Takakeisho took the outright lead at the Autumn Grand Sumo Tournament on Thursday, beating Myogiryu to improve to 10-2 and secure promotion back to ozeki.
The sekiwake, who is making his return from a knee injury, sits alone atop the standings after joint overnight leader Meisei lost to former frontrunner Okinoumi, leaving both maegashira at 9-3 on Day 12 at Ryogoku Kokugikan.
Takakeisho needed 10 or more wins here to earn promotion back to sumo’s second-highest rank following his demotion to sekiwake after withdrawing hurt from the past two tournaments.
The 23-year-old Chiganoura stable grappler stayed unbeaten in seven top-level meetings against No. 6 Myogiryu (6-4-2), who missed a pair of bouts earlier in the tournament. Following a hard collision, Takakeisho slammed the maegashira straight to the clay with a powerful left-handed shove.
Takakeisho — whose rapid rise included a first title last November at the Kyushu Basho — will continue his quest for a second Emperor’s Cup against ozeki Goeido on Friday.
“Before the tournament I was well aware of what I need to do, and I’ve kept doing it day by day,” Takakeisho said.

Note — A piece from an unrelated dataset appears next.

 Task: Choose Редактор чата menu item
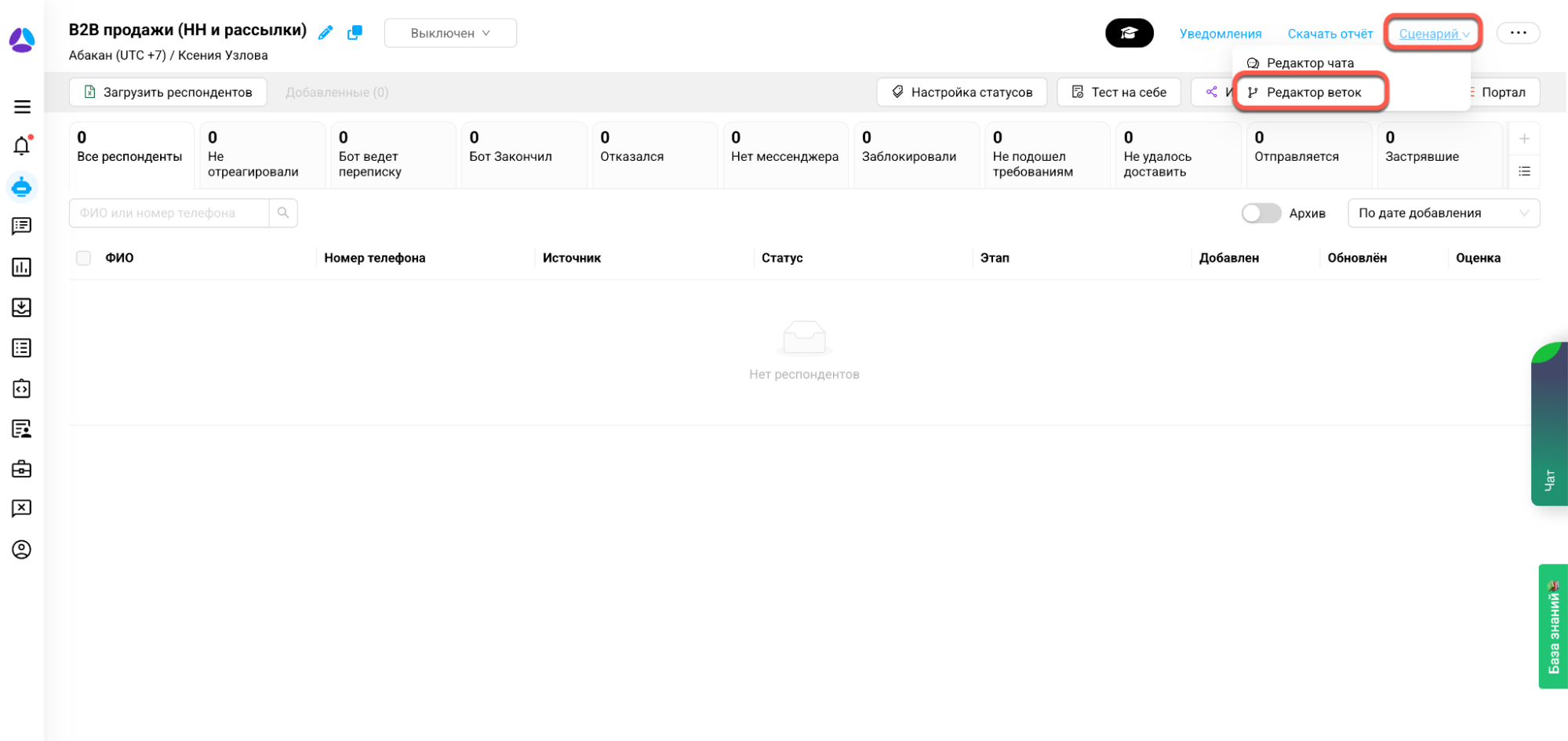pyautogui.click(x=1309, y=63)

“(My knee) has troubled me a little bit, but I’ve been able to do pretty well. There are some talented men around me on the leaderboard, so I need to keep winning.”
Competing as a demotion-threatened kadoban ozeki, Goeido (8-4) secured a winning record and his continued place at the second-highest rank with a victory over No. 5 Ryuden (6-6).
After a false start, Goeido gained a solid one-handed inside grip before throwing his opponent down with his outside hand.
Fellow kadoban ozeki Tochinoshin, meanwhile, is on the verge of demotion following a loss to sekiwake Mitakeumi, who remains one victory off the pace.
Coming into the bout with an 8-3 head-to-head advantage, Tochinoshin (5-7) failed to generate any drive from his heavily strapped left leg and looked powerless to stop Mitakeumi (9-3) bulldozing him out backward.
In his battle with No. 8 Okinoumi, No. 10 Meisei fumbled for a grip and was driven out quickly by his fellow rank-and-file grappler, who had relinquished his share of the lead the previous day.
No. 14 Tsurugisho (9-3) continued to impress in his top-level debut, staying within one win of the lead by slapping down No. 10 Sadanoumi (6-6).
Komusubi Abi (7-5) moved within one bout of a winning record by pushing out No. 4 Shodai (2-10).
Komusubi Endo was no match for No. 4 Tamawashi, succumbing to a pushout that left both men at 7-5. The former sekiwake had the momentum from the outset, overpowering his opponent with a series of thrusts.